#### Texto selecionado:
- - - - -

Público Edição Digital

Américo Aguiar garante que Igreja não ficará “nem com um cêntimo” do lucro da JMJ

O novo bispo de Setúbal criticou ausência de notícias sobre estudo relativo a abusos sexuais que o Governo prometeu

Natália Faria

O novo bispo de Setúbal, D. Américo Aguiar, que tomará posse no dia 26 de Outubro, tem na sua linguagem directa uma das imagens de marca e, na conferência de imprensa de ontem, que se dedicava a falar sobre a sua nomeação para aquela diocese, não fugiu a falar dos abusos sexuais de menores para deixar uma crítica velada à ausência de informações quanto ao levantamento que o Governo se comprometeu a fazer daqueles crimes nos diferentes espaços de socialização das crianças.

“Quando recebemos os números das autoridades, vemos que, infelizmente, continuam a acontecer centenas de casos anualmente em Portugal. Isso significa que ainda não fizemos tudo para a tolerância zero”, disse, para considerar que a Igreja Católica portuguesa fez “e está a fazer” o seu trabalho “mais ou menos de boa vontade e de sorriso aberto”, mas que o mesmo não se pode dizer dos restantes sectores da sociedade.

“Gostava que tivéssemos noção [do que se passa] em todas as áreas da sociedade mais sensíveis a essa matéria, que soubéssemos que estão a trabalhar. Se calhar estão, mas era bom que isto fosse transversal”, declarou, dizendo desconhecer o que se passa relativamente ao levantamento que o Governo se propôs fazer sobre os abusos perpetrados nos principais locais de socialização das crianças, nomeadamente a família e as escolas.

- - - - -

#### Excertos de dados:
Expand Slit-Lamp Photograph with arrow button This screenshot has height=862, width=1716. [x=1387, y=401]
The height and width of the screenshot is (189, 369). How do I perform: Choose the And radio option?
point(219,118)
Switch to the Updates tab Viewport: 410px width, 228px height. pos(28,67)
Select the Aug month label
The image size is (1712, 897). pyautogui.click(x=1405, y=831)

- - - - -

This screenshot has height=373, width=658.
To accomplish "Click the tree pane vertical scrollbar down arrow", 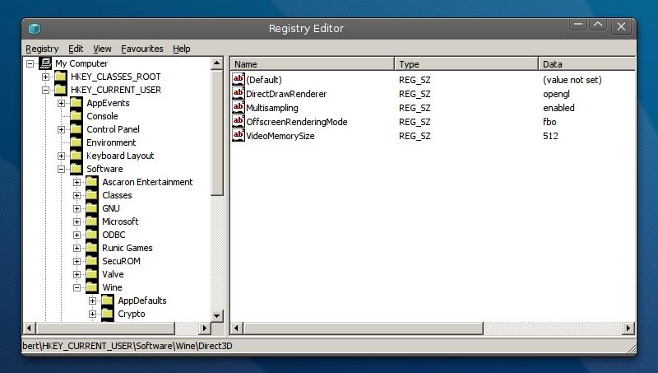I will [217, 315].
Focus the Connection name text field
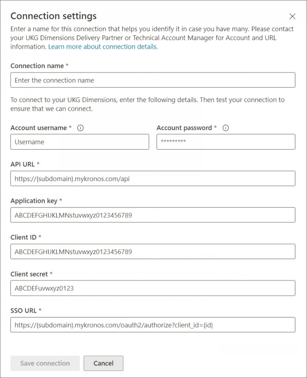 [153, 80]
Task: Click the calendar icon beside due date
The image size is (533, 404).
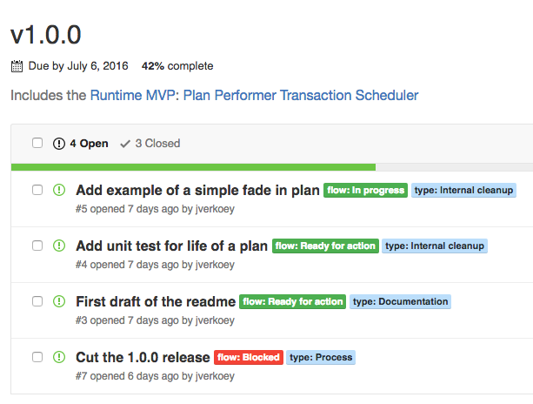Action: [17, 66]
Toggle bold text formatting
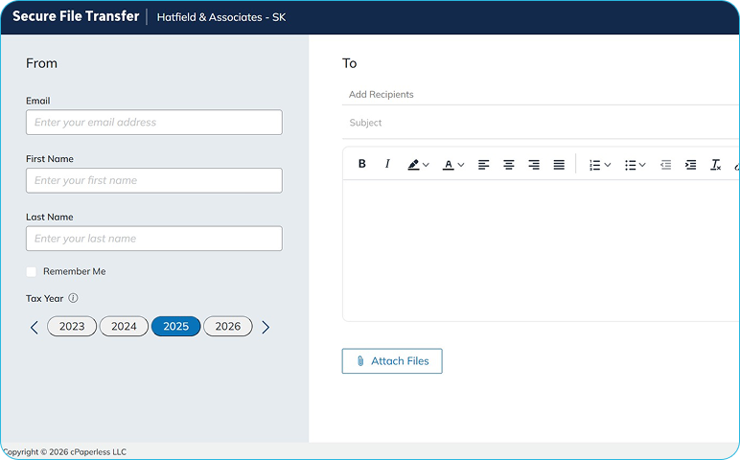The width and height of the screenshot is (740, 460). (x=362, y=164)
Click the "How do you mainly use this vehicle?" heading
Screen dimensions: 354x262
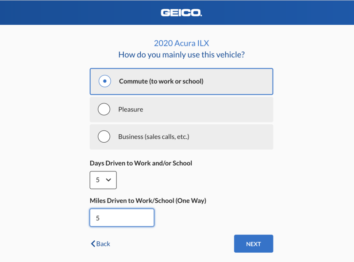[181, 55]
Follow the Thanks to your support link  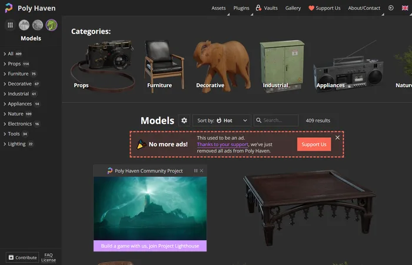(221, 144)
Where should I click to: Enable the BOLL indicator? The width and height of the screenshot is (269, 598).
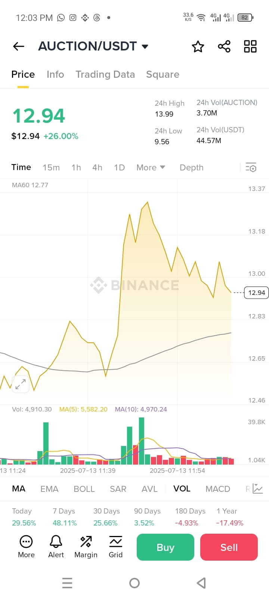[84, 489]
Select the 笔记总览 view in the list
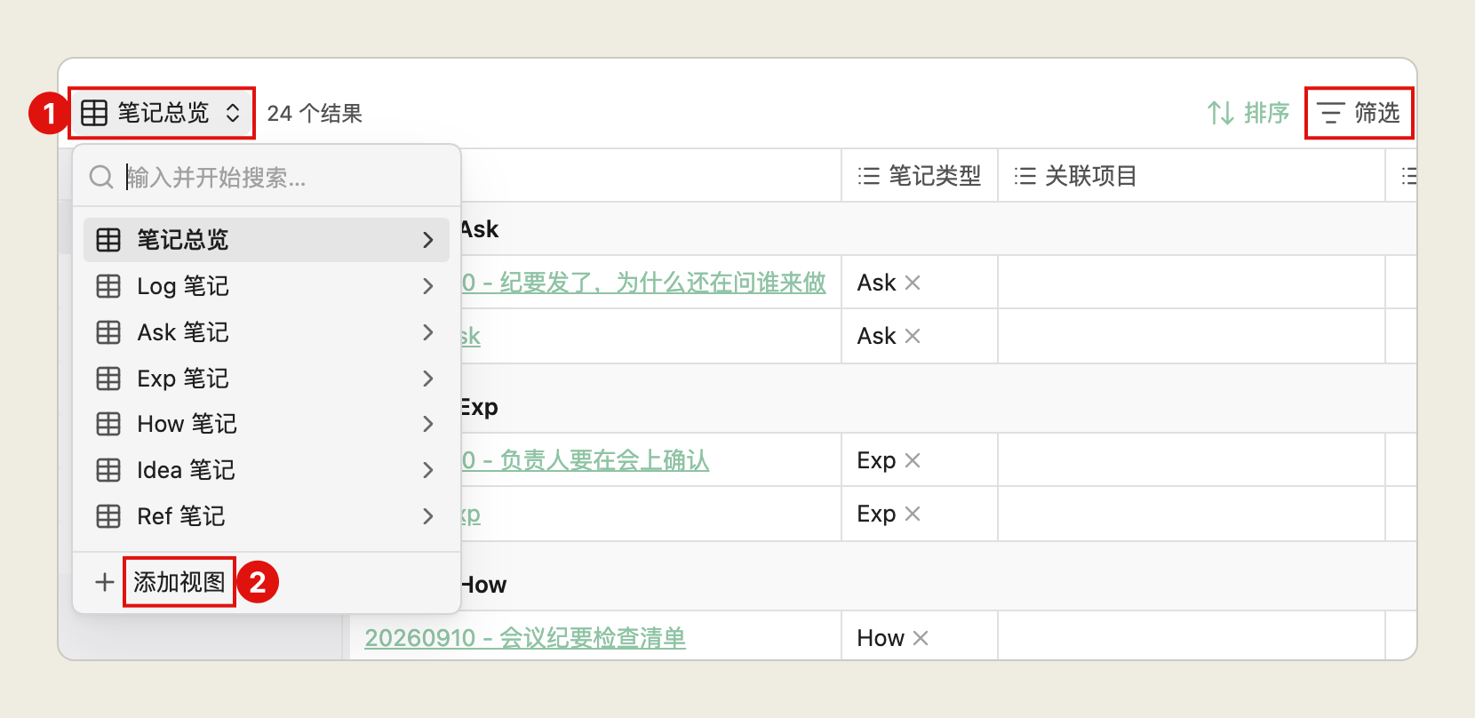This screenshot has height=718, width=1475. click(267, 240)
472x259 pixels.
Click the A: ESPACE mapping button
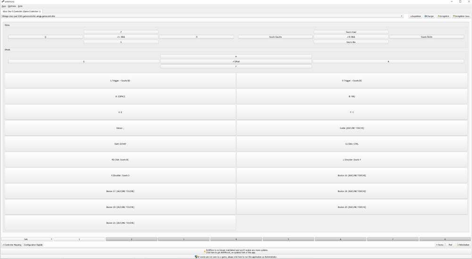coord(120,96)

- - - - -

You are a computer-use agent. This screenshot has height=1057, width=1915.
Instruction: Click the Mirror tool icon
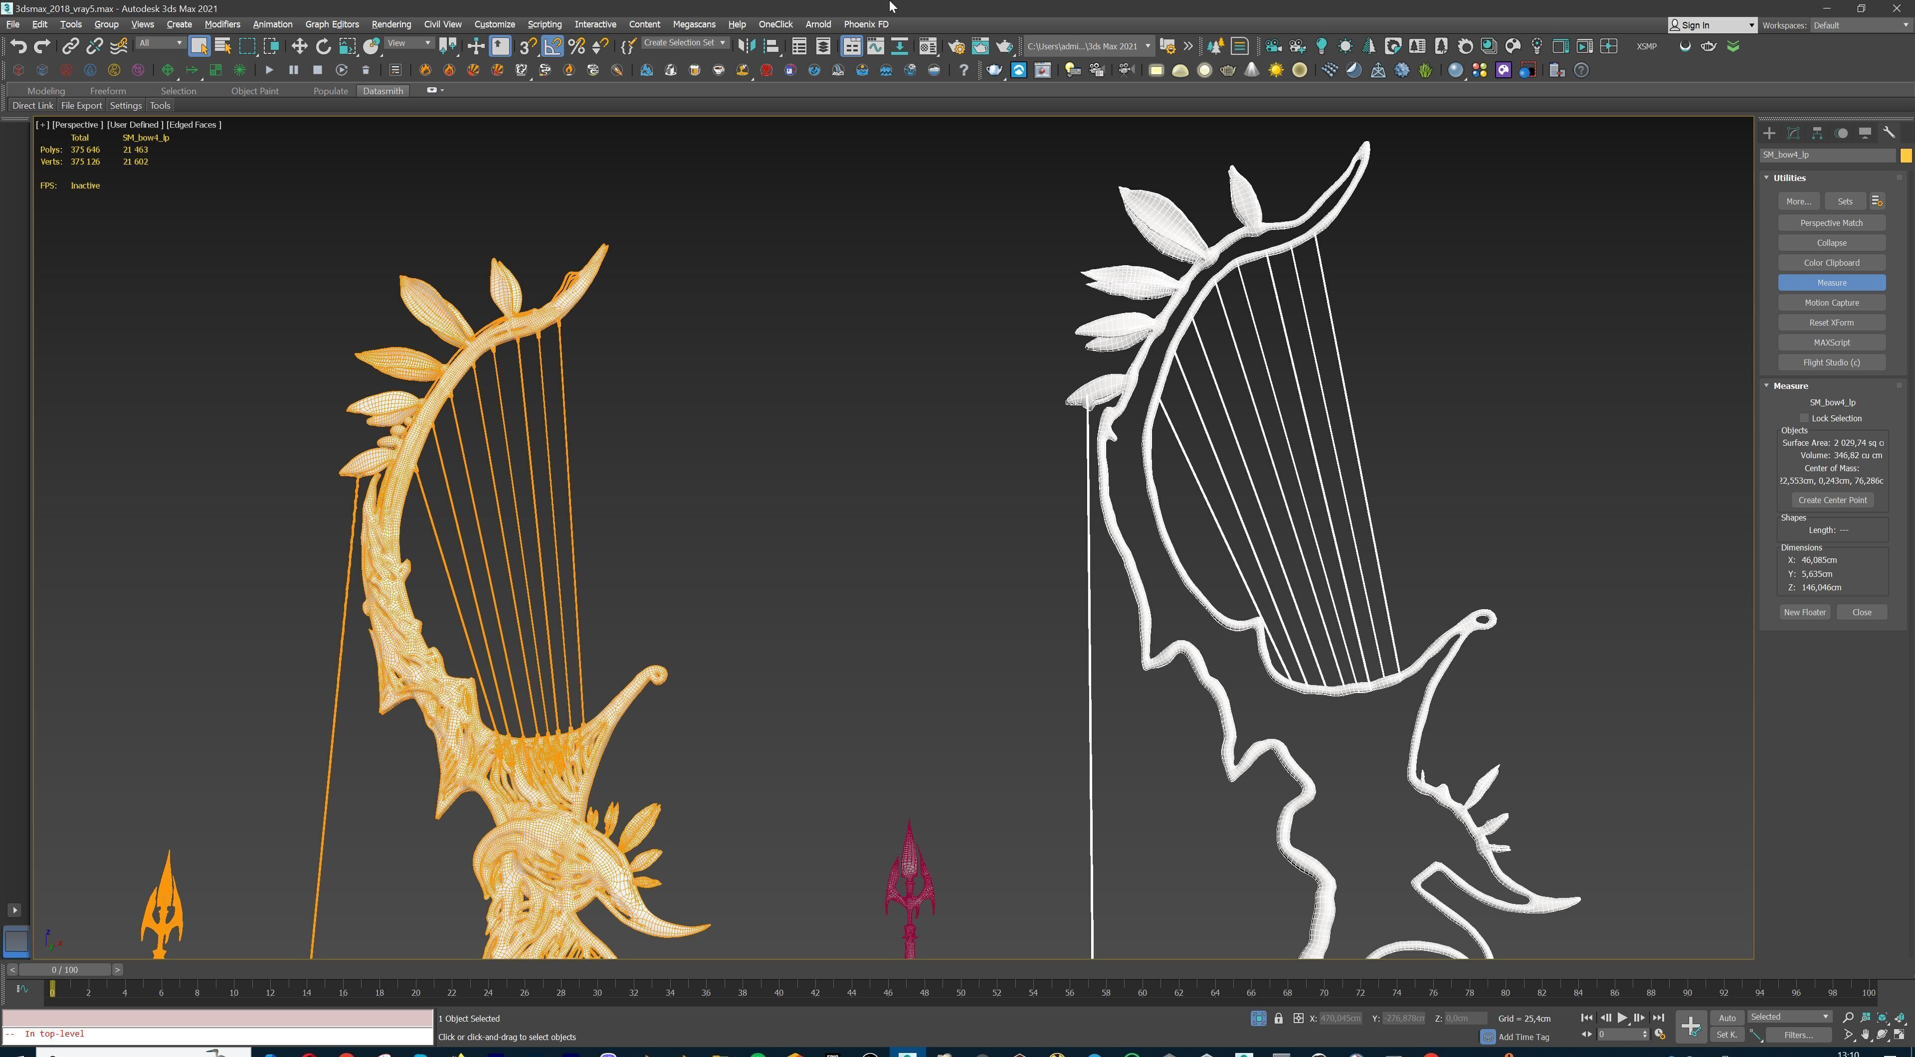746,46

- - - - -

#### Enunciado A:
Com base na notícia sobre o novo bispo de Setúbal, responda às perguntas seguintes, cada resposta numa linha e com a mesma marcação.
(i) Em que dia tomará posse D. Américo Aguiar?
(ii) Segundo o bispo, quantos casos continuam a acontecer anualmente em Portugal?
(iii) Que locais de socialização das crianças são nomeados a propósito do levantamento do Governo?
#### Enunciado B:
Reescreva de forma mais breve o parágrafo da notícia sobre o novo bispo de Setúbal que começa por "O novo bispo de Setúbal, D. Américo Aguiar", mantendo os factos principais.
#### Enunciado C:
Retome a notícia sobre o novo bispo de Setúbal, continuando-a a partir da última frase apresentada.

#### Resultado do exercício A:
(i) No dia 26 de Outubro.
(ii) Centenas de casos.
(iii) A família e as escolas.

#### Resultado do exercício B:
D. Américo Aguiar, novo bispo de Setúbal, toma posse a 26 de Outubro e é conhecido pela linguagem directa. Na conferência de imprensa de ontem sobre a sua nomeação, falou dos abusos sexuais de menores. Deixou também uma crítica velada à falta de informações sobre o levantamento destes crimes que o Governo se comprometeu a fazer nos espaços de socialização das crianças.

#### Resultado do exercício C:
Em Março passado, e ainda no rescaldo da divulgação do relatório que estimou que pelo menos 4815 crianças terão sido vítimas de abuso no seio da Igreja Católica portuguesa desde 1950 até à actualidade, a ministra do Trabalho, Solidariedade e Segurança Social, Ana Mendes Godinho, referiu que o estudo alargado à sociedade em geral iria avançar, dando assim cumprimento a uma das recomendações do relatório Dar Voz ao Silêncio, e que a investigação seria coordenada pela Comissão Nacional de Promoção dos Direitos e Protecção das Crianças, presidida por Rosário Farmhouse.

Desde então, nada mais se disse sobre o assunto. “Confesso que não sei qual foi o seguimento dessa recomendação, mas até nas minhas novas responsabilidades tenho obrigação e contexto para questionar e para sensibilizar e para ser um catalisador para que isso aconteça”, afirmou. “Estou convencido de que nas escolas se tem feito um trabalho muito importante, mas não se ouve”, alertou, dizendo ser muito importante a divulgação deste trabalho, para que todos se convençam de que “a tolerância zero” é para vigorar dentro e fora da Igreja.

O futuro bispo de Setúbal, que tem um bilhete de avião para Roma, onde, no consistório do próximo dia 30, vai ser elevado a cardeal, revelou ainda que abandonará as suas funções como presidente do Conselho de Gerência do Grupo Renascença Multimédia antes de assumir a liderança da nova diocese.

Américo Aguiar garante que o dinheiro será aplicado em projectos em prol da juventude

Quanto ao seu trabalho enquanto presidente da Fundação Jornada Mundial da Juventude ( JMJ) 2023, adiantou que continuará a trabalhar para “fechar contas e processos” e aproveitou para enfatizar que, do valor que a fundação conseguiu arrecadar, como superavit, a Igreja não ficará “nem com um cêntimo”. “Todo esse dinheiro será aplicado em projectos em prol da juventude de Lisboa e de Loures”, garantiu, sem precisar montantes.

Quanto ao retorno económico da JMJ para o país, Américo Aguiar diz acreditar que o valor se situará entre os 411 e 546 milhões de euros no valor acrescentado bruto (VAB) estimado por um estudo feito pela consultora PwC a pedido da organização do evento. “A jornada não correu mal nem deu prejuízo, parece-me que correu bem e deu lucro”, sublinhou, adiantando que a fundação está por estes dias a fazer os últimos pagamentos relativos à alimentação, mais concretamente aos cerca de dois mil operadores da restauração aos quais a JMJ terá de pagar um montante global de 18 milhões de euros. “Gostava de que até ao final de Outubro, início de Novembro, fosse possível apresentar as contas finais da semana da jornada”, disse.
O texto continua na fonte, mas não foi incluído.